§ **CONSIGNES DE L'EXERCICE**:
(a) D'après le texte de lecture, où et quand la dernière conférence de haut niveau « Femmes pour la Méditerranée » a-t-elle eu lieu ?
(b) Citez le passage du texte de lecture qui va de « L’UpM œuvre pour » jusqu'à « but escompté ? ».
(c) Selon le texte de lecture, qui le dialogue porté par l'UpM réunit-il ? Donnez la liste complète.

§ **TEXTE DE LECTURE**:
_ _ _ _ _

Qu’en est-il du bilan de ces actions en général et en ce qui concerne le bilan de celles qui sont menées au Maroc en particulier ?
Les pays du Maghreb sont très actifs dans tous les processus de dialogue régionaux portés par l’UpM et en particulier ceux qui se rapportent au renforcement du rôle des femmes, qu’il s’agisse de préparer les réunions ministérielles sur le renforcement du rôle des femmes dans les sociétés (la dernière s’est tenue au Caire en novembre 2017) ou les conférences de haut niveau «Femmes pour la Méditerranée», la dernière a eu lieu en octobre 2018 à Lisbonne. Ce dialogue réunit les représentants des pays membres, mais également les acteurs de la société civile, des ONG, des organisations internationales et du secteur privé. Il faudrait examiner projet par projet les résultats obtenus au Maroc, mais je peux d’ores et déjà vous indiquer que les projets cités plus haut ont permis par exemple la formation de nombreuses femmes-chefs d’entreprise, le développement de leurs contacts et de leurs partenariats grâce à leur participation à des rencontres B2B ou à des «technical tours» et surtout leur mise en réseau au niveau régional. Par ailleurs, ces projets bénéficient de l’appui politique des 43 pays membres de l’UpM, d’une grande visibilité et de l’appui des partenariats que l’UpM a développés.
L’UpM œuvre pour l’émancipation des femmes, en soutenant des projets à l’échelle régionale. Les projets menés au (ou en partenariat avec le) Maroc ont-ils atteint le but escompté ?

_ _ _ _ _

§ **DONNÉES FOURNIES**:
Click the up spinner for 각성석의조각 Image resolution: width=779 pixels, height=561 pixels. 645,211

_ _ _ _ _

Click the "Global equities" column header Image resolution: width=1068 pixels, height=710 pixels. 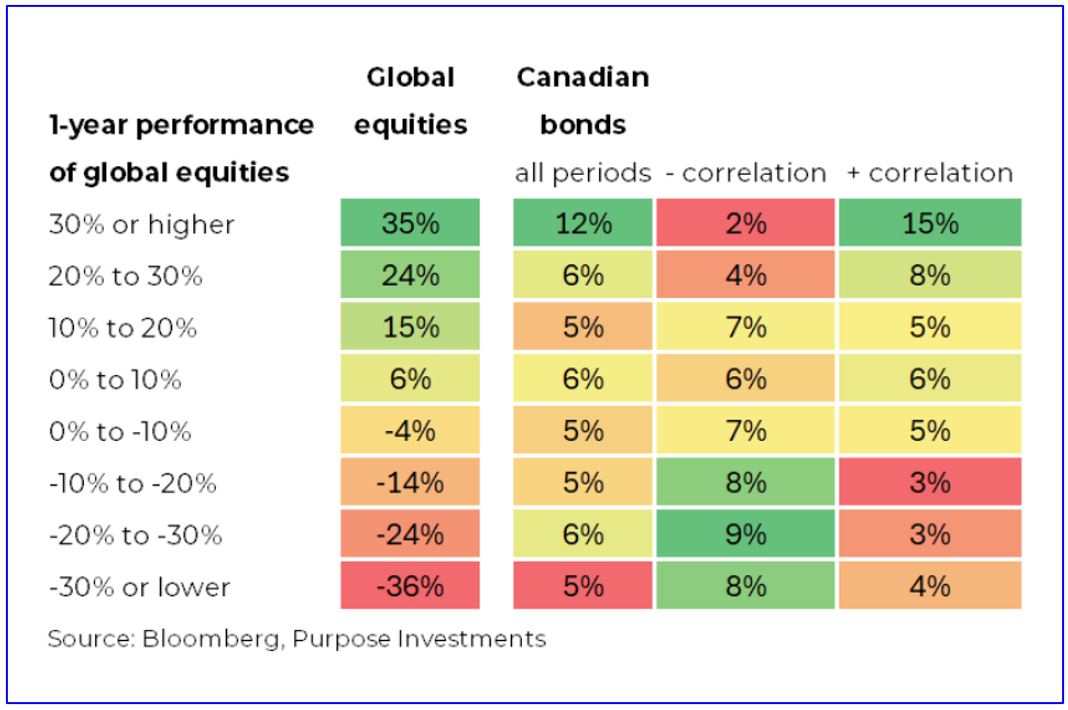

_ _ _ _ _

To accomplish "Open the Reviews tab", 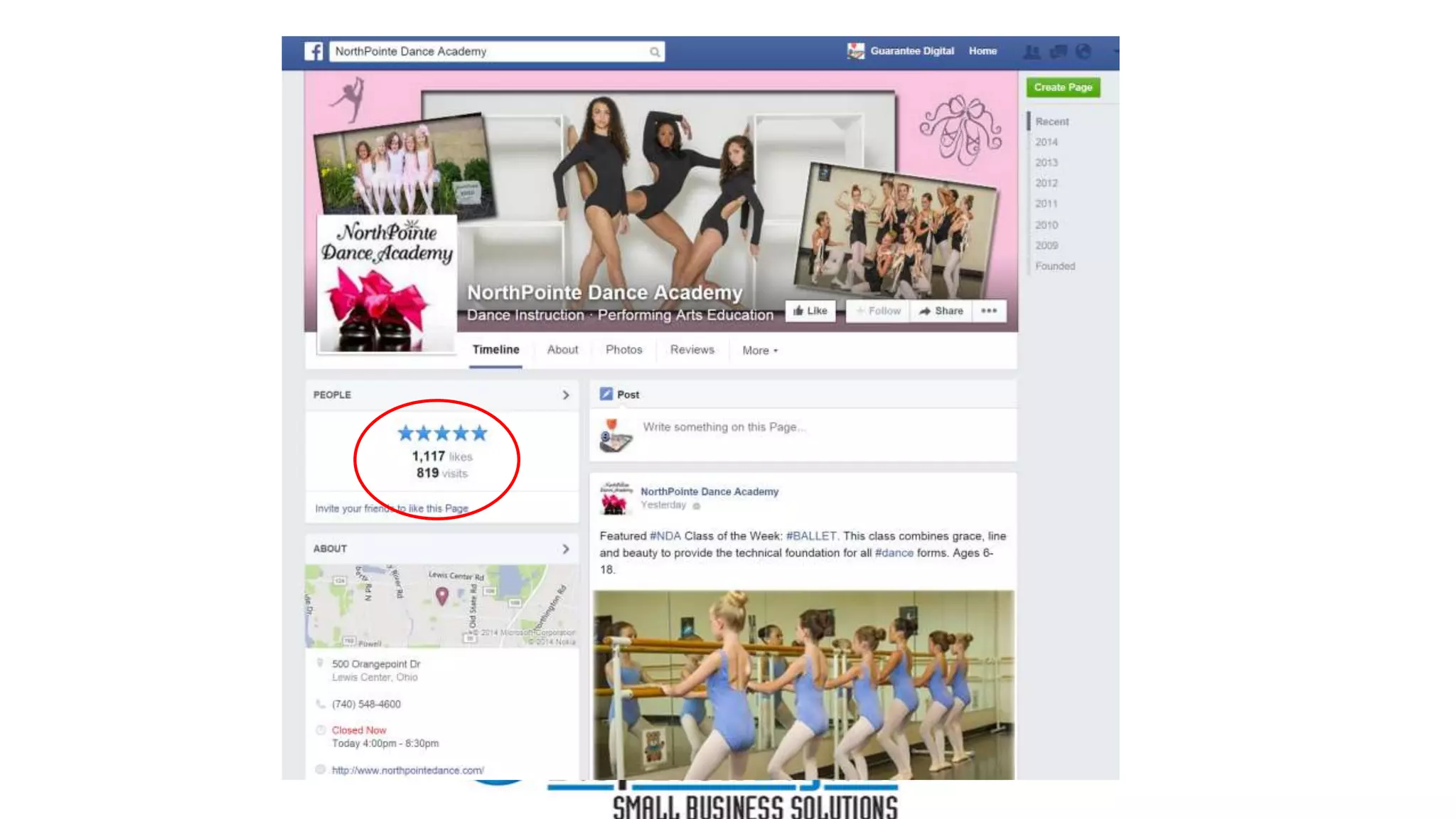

_ _ _ _ _

§ **EN RÉPONSE**:
(a) À Lisbonne, en octobre 2018.

(b)
L’UpM œuvre pour l’émancipation des femmes, en soutenant des projets à l’échelle régionale. Les projets menés au (ou en partenariat avec le) Maroc ont-ils atteint le but escompté ?

(c)
- les représentants des pays membres
- les acteurs de la société civile
- des ONG
- des organisations internationales
- le secteur privé